__EXCERPT TO READ__:

Physical welfare and the quest to seek the cures to all its ailments have been the single most quintessential task humankind have embarked on.
Both natural and chemical remedies have been in consideration but with the former proving more efficacious and desired. Humans' foray into nature to quench such quest naturally leads them to come across a forbidden yet medically proven plant -- Cannabis.
Ever since its discovery, the devil's lettuce has been the focal point of discussion as it is still banished legally from most countries despite harnessing immense medical prowess.
Lengthy discussions and considerations of legalization have been carried out shortly after the mass banishing of the plant with the world uncovering the multidimensional potential of which cannabis possesses including its potential contributions to the economy of a country if it were to be legalized. The laughing grass's tale and legal status have, as with other countries, undergone a stable but conflict-ridden life in Indonesia.

__DATA SEGMENT__:
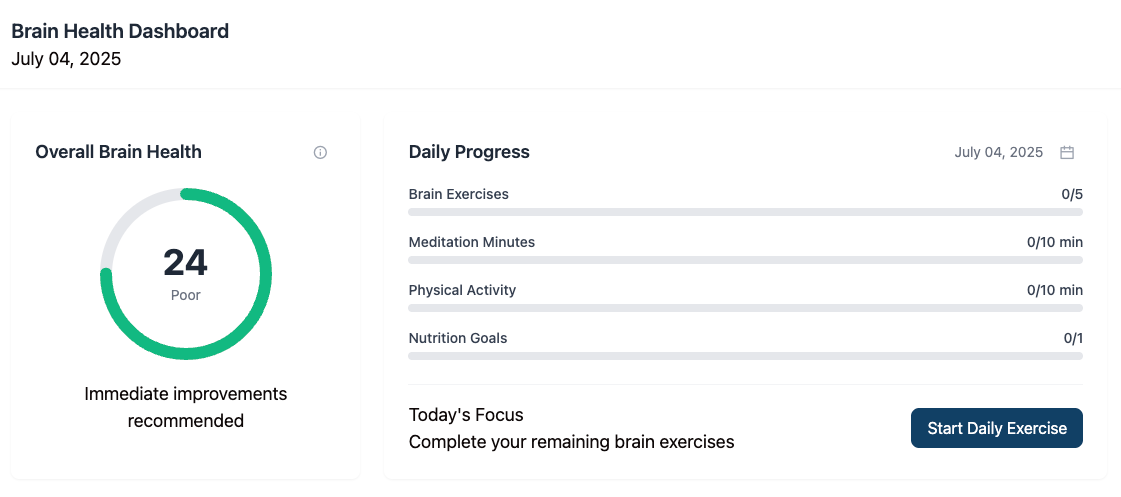
Task: Click Immediate improvements recommended message
Action: click(186, 407)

__QUESTIONS__:
[1] Decide whether each statement agrees with the cannabis passage, answering yes or no and quoting the words of the passage that settle it. (a) Chemical remedies have proven more efficacious than natural ones. (b) Cannabis is still legally banned in most countries. (c) In Indonesia, the legal status of cannabis has had a stable but conflict-ridden life.
[2] Extend the cannabis passage, picking up right after its final sentence.

__RESPONSES BY ITEM NUMBER__:
[1]
(a) No: "Both natural and chemical remedies have been in consideration but with the former proving more efficacious and desired."
(b) Yes: "it is still banished legally from most countries despite harnessing immense medical prowess."
(c) Yes: "The laughing grass's tale and legal status have, as with other countries, undergone a stable but conflict-ridden life in Indonesia."

[2]
Prevention of a national high
Weed, or as commonly referred to by locals as ganja, has seen a plethora of controversies ever since its introduction by the Dutch. It was utilized in a myriad of ways including as an intoxicant and an opium substitute due to its mind-altering capabilities, a cure for plenty of diseases such as gonorrhea (which was the main reason why it was grown in Ambon), and even as a strong fragrance with narcotic effects for shops (Dania and Tom, 2016).
The road to a national high was blocked in 1927 through the restriction of cannabis access to the Dutch East Indies as an implementation of the Verdoovende Middelen Ordonnantie (a narcotics decree) due to the inclusion of cannabis in the International Opium Convention of 1925. This act marks the beginning of the increasingly strict barriers to access marijuana.
As a whole, the archipelago has been known for being draconian about drugs even amongst Southeast Asian countries. Such punishments that are able to be given to convicted users can range from a lengthy prison sentence to even death.
Up until October 2019, there has been a total of 274 people nationwide which are awaiting their death sentences. In Jakarta alone, a total of 26 people are awaiting their fate to end and 24 of those criminals are awarded death sentences for drug-related crimes.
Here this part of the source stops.